• Data in this exercise:
--- start ---

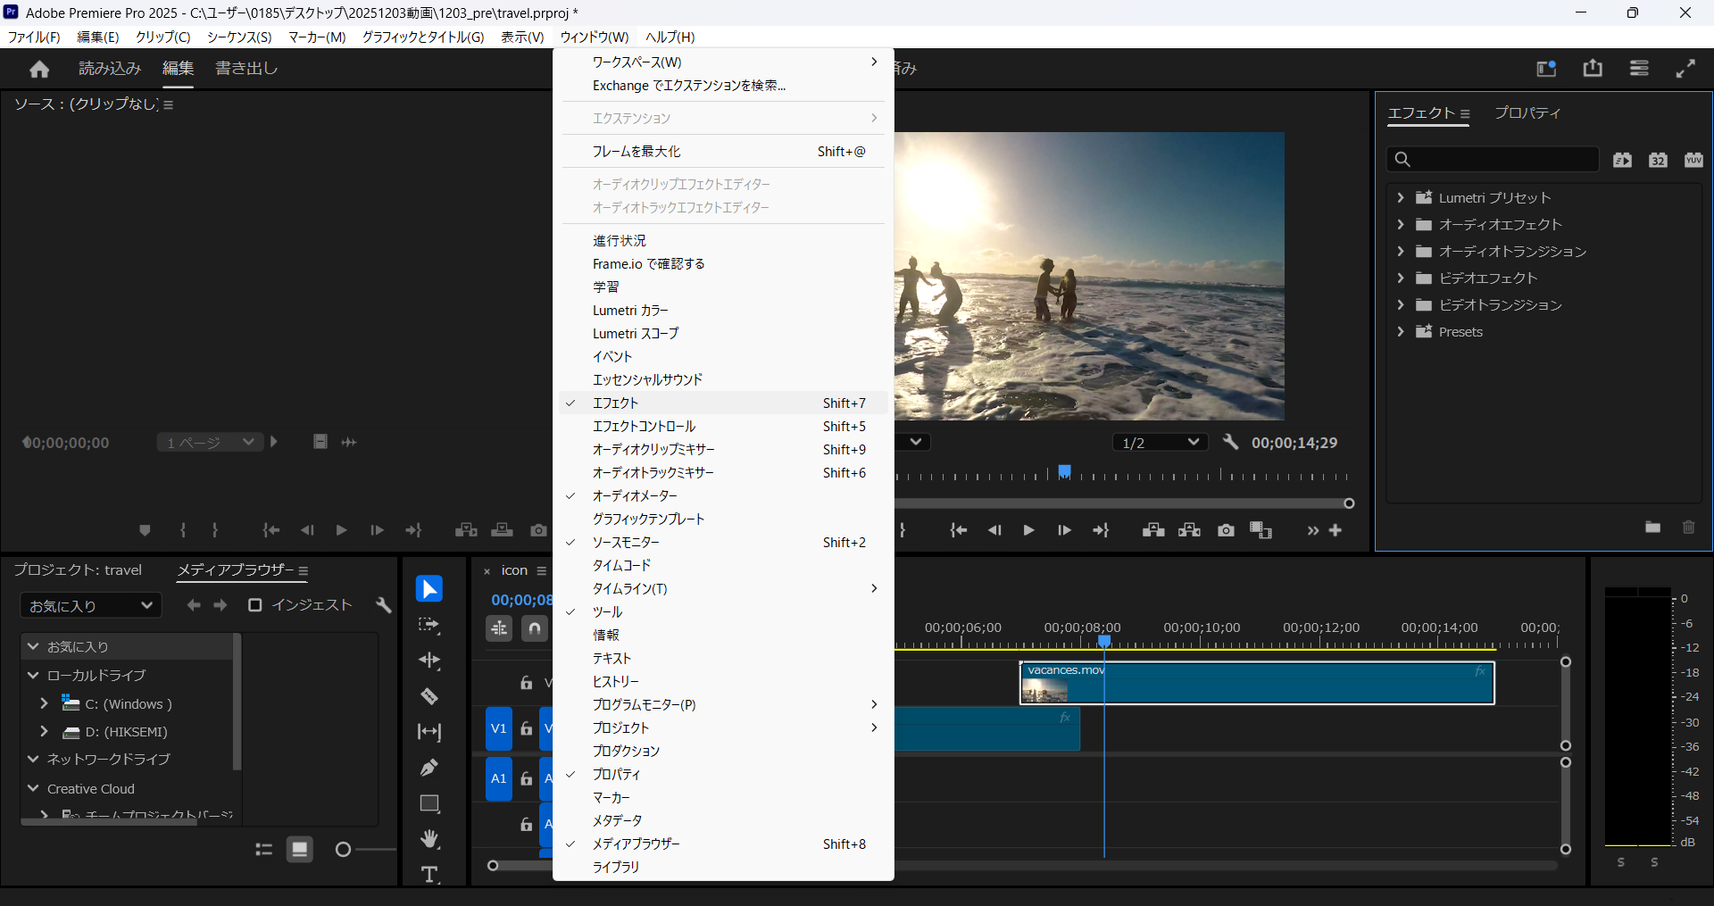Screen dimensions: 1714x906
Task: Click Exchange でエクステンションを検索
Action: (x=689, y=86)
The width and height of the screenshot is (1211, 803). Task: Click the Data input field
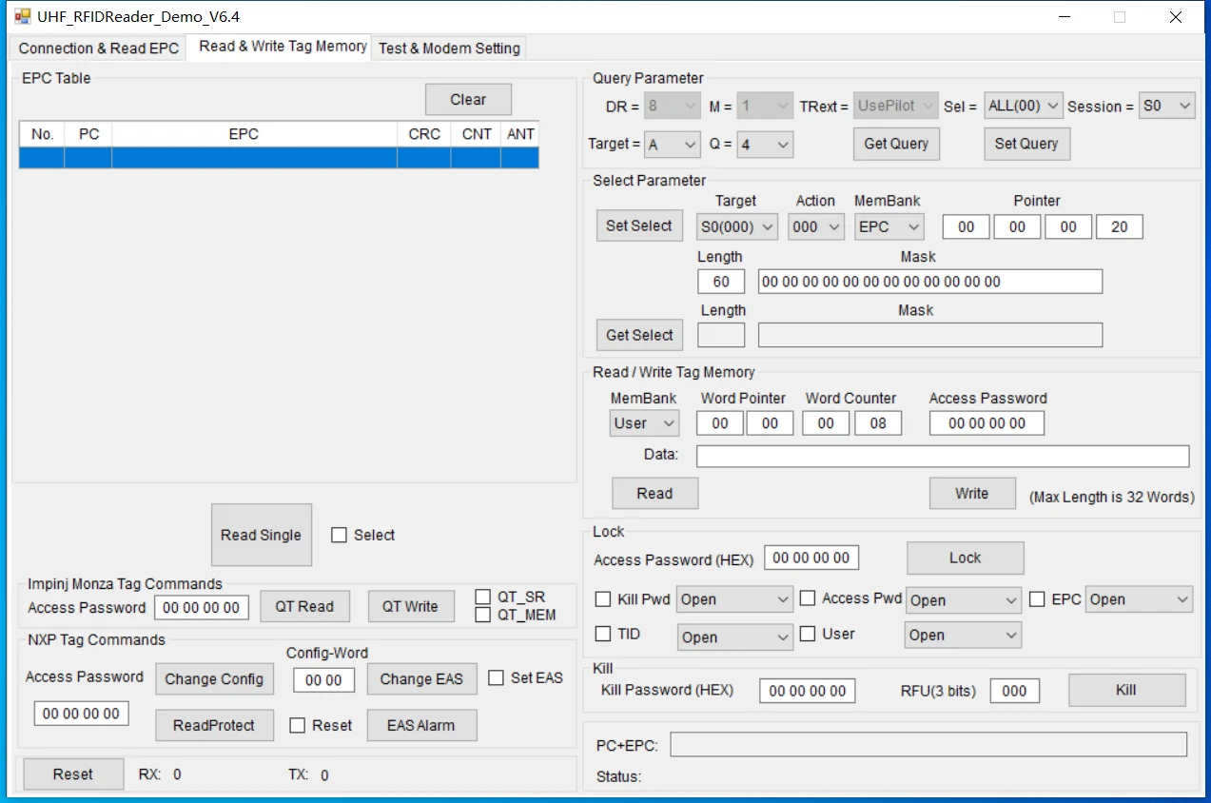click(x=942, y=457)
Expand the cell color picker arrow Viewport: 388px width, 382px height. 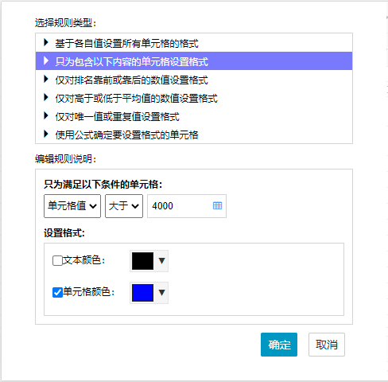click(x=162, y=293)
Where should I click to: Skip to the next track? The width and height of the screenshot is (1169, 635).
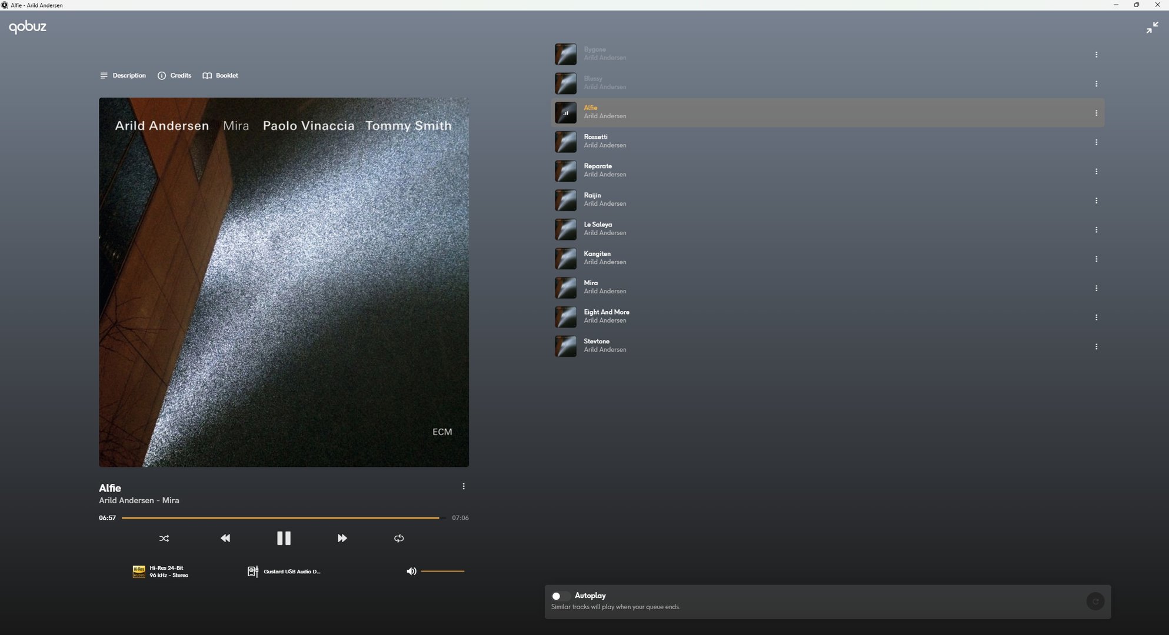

--- end ---

• Stated exercise:
List every line of the records that contains the string "Task". Uppercase and lowercase letters count as different.

• Full output:
Task: Click Exchange でエクステンションを検索
The width and height of the screenshot is (1211, 803). Task: Click the Data input field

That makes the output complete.